Category Archives: BLS Patient Care Standards

Question: Penetrating without neurological deficits. Delay on scene to spinal immobilize?

Question: If respirations are at or above 28, historically paramedics are taught to assist via BVM. What is the rationale with pulmonary edema to apply NRB with tachypnea instead of assisting with a BVM until CPAP and or nitro is prepared?

Question: I was told by a physician that a DNR becomes void with a suicide attempt. I was wondering how we should approach this situation.

Question: VSA trauma patients - chest compressions and defib is the priority for this patient. C-spine maintained manually. In this scenario, is it mandatory to apply a collar prior to a shock being delivered as the manual c-spine must be removed to deliver the shock?

CPAP- indication b/p 100 or above systolic. Contraindication is hypotension. If CPAP is applied while normotensive, can we leave the device on until they become hypotensive or we must remove when b/p drops below 100? Thanks.

Question: I have read the post Jan. 31 2012 in regards to R/A vs. 02 when resuscitating a neonate. It states that 100% 02 will be used after 90 sec with compressions if HR is below 60. It also states that 100% 02 will be continued until HR is normal. Does this refer to 100 bpm?

The reason I ask is if I read the flow chart to the letter at 90 sec with a HR below 60, 02 and compressions are begun. If I reassess 30 sec later and the HR has improved above 60 but below 100 (ex. 80 bpm), I continue ventilating, but do I discontinue the 02 and use R/A only? Also compressions are to be discontinued. What is stance on using a pedi-mate on a critical or VSA neonate or child (below 40 lbs)? Is it necessary as it can be cumbersome and time consuming when trying to get off scene quickly?

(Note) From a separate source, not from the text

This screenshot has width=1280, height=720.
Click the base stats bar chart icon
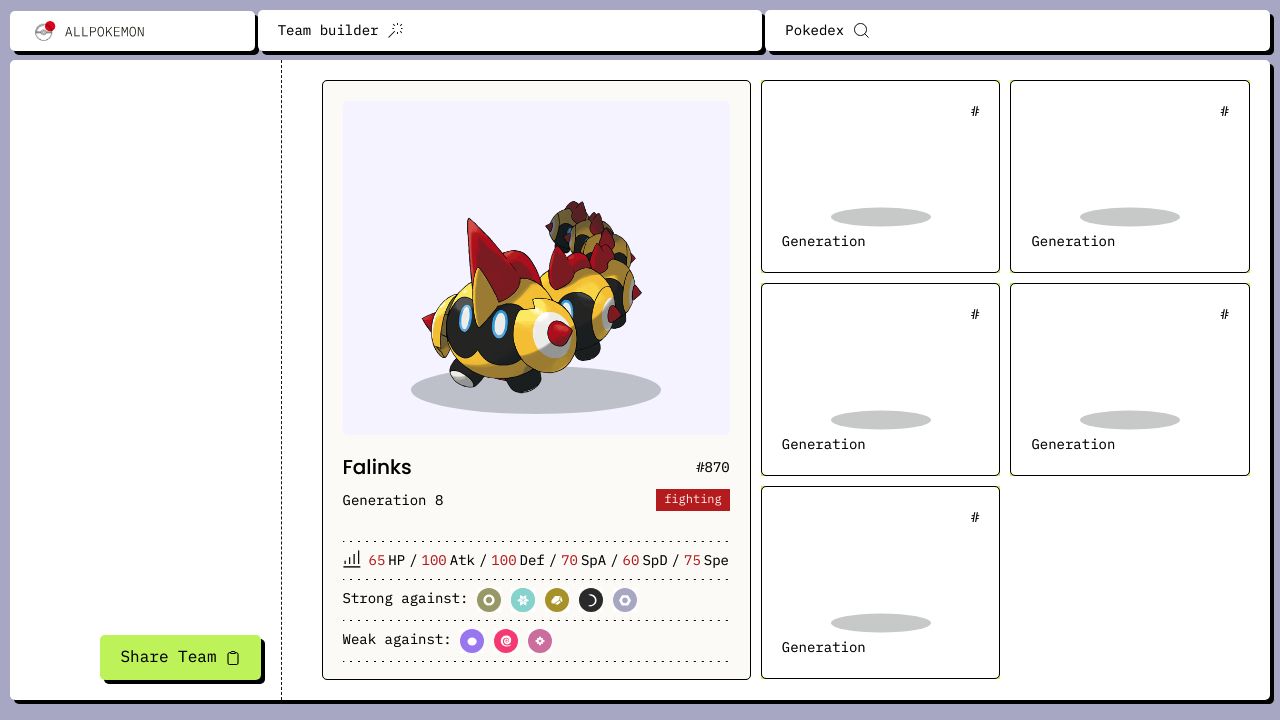coord(352,560)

Question: We had our recert this week and I have a question about DNR patients. In the pocket book it says that a patient will get epi IM if they have a history of asthma and BVM ventilation is required. So I am wondering, if a DNR patient does not receive a BVM under any circumstance and an asthma patient with a valid DNR who started off just slightly SOB became severe and required a BVM would they still be eligible for epi? In other words does "required" mean that yes it is required due to the severity of SOB, but due to the fact they have a DNR they don't actually get the BVM, can they still receive the epi, which is not contraindicated on the DNR validity form? Thanks in advance.

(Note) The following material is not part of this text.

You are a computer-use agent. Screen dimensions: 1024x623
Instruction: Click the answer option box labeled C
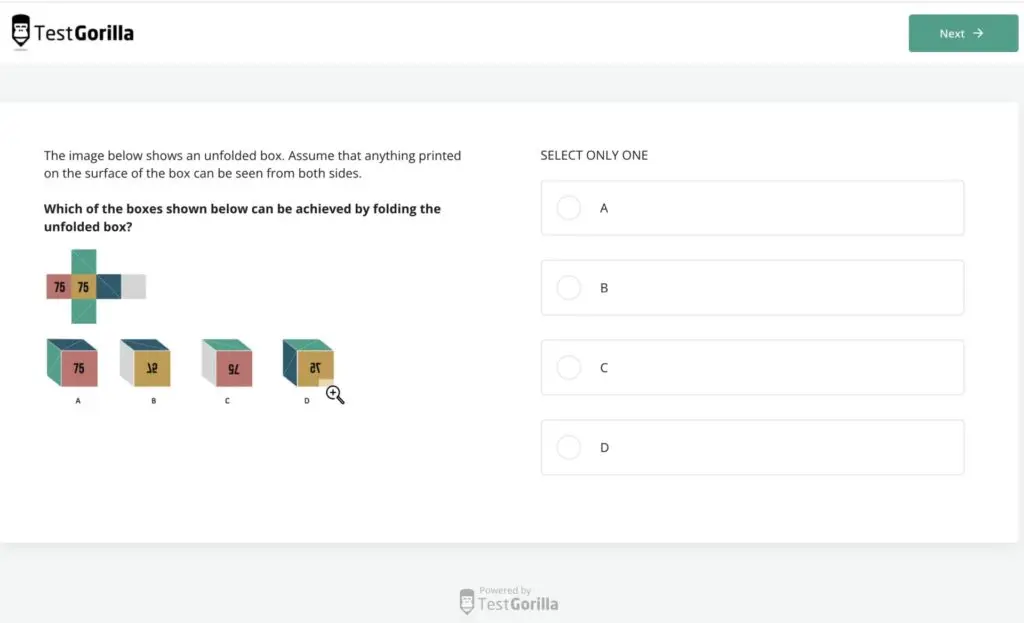click(x=752, y=368)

Question: I have a question regarding a call done recently; dispatched to a 73 year old female patient, healthy, independently and living with husband; takes no medications and has no allergies. In recent past however, has had NYD syncopal episodes lasting up to 30 minutes, no residual deficits from events suffered.

At 08:10, patient had sudden onset of weakness, called husband who held her before she fell and gently lowered her down to floor while family member called 911. They thought patient was having yet another familiar syncope. No seizure activity witnessed.

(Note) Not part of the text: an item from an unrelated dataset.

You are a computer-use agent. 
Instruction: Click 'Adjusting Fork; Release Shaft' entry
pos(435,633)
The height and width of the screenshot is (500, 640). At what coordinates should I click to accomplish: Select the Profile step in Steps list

Patient was found unconscious on floor. While on scene patient regained consciousness to a GCS of 14, she had left sided facial droop, left sided paralysis and slurred speech which has never been the case in past events. All other vital signs where within limits including BS.

Although patient had initial GCS of 3 (normal for patient's events) Would it have been prudent to consider these two as different events and include her as a Stroke protocol candidate given the clear time of onset, her history and the marked CVA like symptoms. Thank you.

Question: In the BLS Standards I found in Section 1, General Standard of Care, Directive H. Patient Transport, the following statement in subsection 1 "in the absence of direction, transport to the closest or most appropriate hospital emergency unit capable of providing the medical care apparently required by the patient." So one question I have is the trauma patient, if they needed care above the capabilities of the closest hospital emergency unit, do we transport the patient to the closest hospital emergency unit that has these capabilities?

Question: My question is in regards when a crew has a positive STEMI result on a cardiac ischemia call. I noticed that on these types of calls there has been incidents where patients have been going in lethal dysrhythmias as crews are trying to deliver the patient to the cath lab. Most recently I was at a hospital and as a crew was entering the elevator the patient went into V-Tach and there was a delay to defibrillating because the crew had to attach the defib pads.

I noticed myself when entering the cath lab the first thing the staff does before even accepting the patient and allowing crews to disconnect the cardiac monitor is attach defib pads. Due to the high mortality rates (5%) of STEMI patients transported by EMS and the time it takes to attach the defib pads when the patient enters the lethal rhythm, would it be wise to attach the defib pads on positive STEMI patients during transport(even though they have not gone VSA) to decrease the time to defibrillated the patient if in fact the patient enters the letahal rhythm.

Question: You are called to a retirement home for an 85 y/o female for a possible CVA. On arrival you are met by a Nurse Practioner who stated patient is having a stroke. Nurse Practioner also states that patient (who is a retired RN) has talked to her family doctor who agrees with patient's decision of not wanting to go to stroke centre or stroke protocol done. Patient has history of heart. Assessment reveals patient alert, orientated x 3 and meets stroke protocol. Patient wants to be transported to the local hospital for assessment. Does this patient or any patient have the right to refuse transport to a stroke centre?